*** Ausgangstext ***

Das Maß der Zielerreichung wird durch eine Quantifizierung des jeweils erreichten Nutzens bewertet. Es stellt also ein maßgeschneidertes Werkzeug für verschiedene Entscheidungsalternativen und deren Einflussnahme dar.

Besonderer Wert wird darauf gelegt, dass die Voraussetzungen für die Umsetzung und Anwendung in Entwicklungsländern grundsätzlich gegeben sind.

Insgesamt erweist sich der Einsatz von Methoden der Entscheidungsunterstützung bei der Auswahl von Projekten zur Minimierung von Wasserverlusten in Wasserverteilsystemen gegenüber einem mehr oder weniger intuitiven bzw. subjektiven Abwägen der Stärken und Schwächen einzelner Projektalternativen als vorteilhaft und weitgehend objektiviert. Der Wert der Anwendung solcher Methoden liegt insbesondere darin, dass sie komplexe Entscheidungsprobleme schrittweise aufgliedern. Auf diese Weise muss der Entscheidungsträger nicht mehr ein komplexes, vielfach unüberschaubares Gesamtproblem lösen, sondern kann für alle nachvollziehbar in mehreren Einzelschritten vorgehen. Darüber hinaus kann der Einfluss einzelner objektiver (monetäre Indikatoren) und subjektiver Parameter (nichtmonetäre Indikatoren wie z. B. „illegale Wasseranschlüsse“) innerhalb eines Entscheidungsmodells offen gelegt werden. Der Entscheidungsprozess gestaltet sich dadurch transparenter und effizienter, womit die Arbeit insgesamt gerade für Entwicklungsländer mit hohem politischem Einfluss auf Entscheidungsträger der Wasserversorgung einen Beitrag zur Versachlichung, zur Erhöhung des guten (rationellen) Umgangs mit Wasser und damit zu einer neuen Wasserkultur (Wertewandel) leisten kann.

***

> [Ziel 1] Schreiben Sie die Passage des Ausgangstexts ab, die bei „Das Maß der“ beginnt und bei „grundsätzlich gegeben sind.“ endet.

*** Datenauszüge ***

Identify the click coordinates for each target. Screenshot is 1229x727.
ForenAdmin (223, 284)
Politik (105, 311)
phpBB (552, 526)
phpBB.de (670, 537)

***

> [Ziel 2] Benennen Sie in allen Datensätzen „Politik“ in „Wirtschaft“ um. Geben Sie die Datensätze ansonsten unverändert wieder.

> [Lösung 1]
Das Maß der Zielerreichung wird durch eine Quantifizierung des jeweils erreichten Nutzens bewertet. Es stellt also ein maßgeschneidertes Werkzeug für verschiedene Entscheidungsalternativen und deren Einflussnahme dar.

Besonderer Wert wird darauf gelegt, dass die Voraussetzungen für die Umsetzung und Anwendung in Entwicklungsländern grundsätzlich gegeben sind.

> [Lösung 2]
Identify the click coordinates for each target. Screenshot is 1229x727.
ForenAdmin (223, 284)
Wirtschaft (105, 311)
phpBB (552, 526)
phpBB.de (670, 537)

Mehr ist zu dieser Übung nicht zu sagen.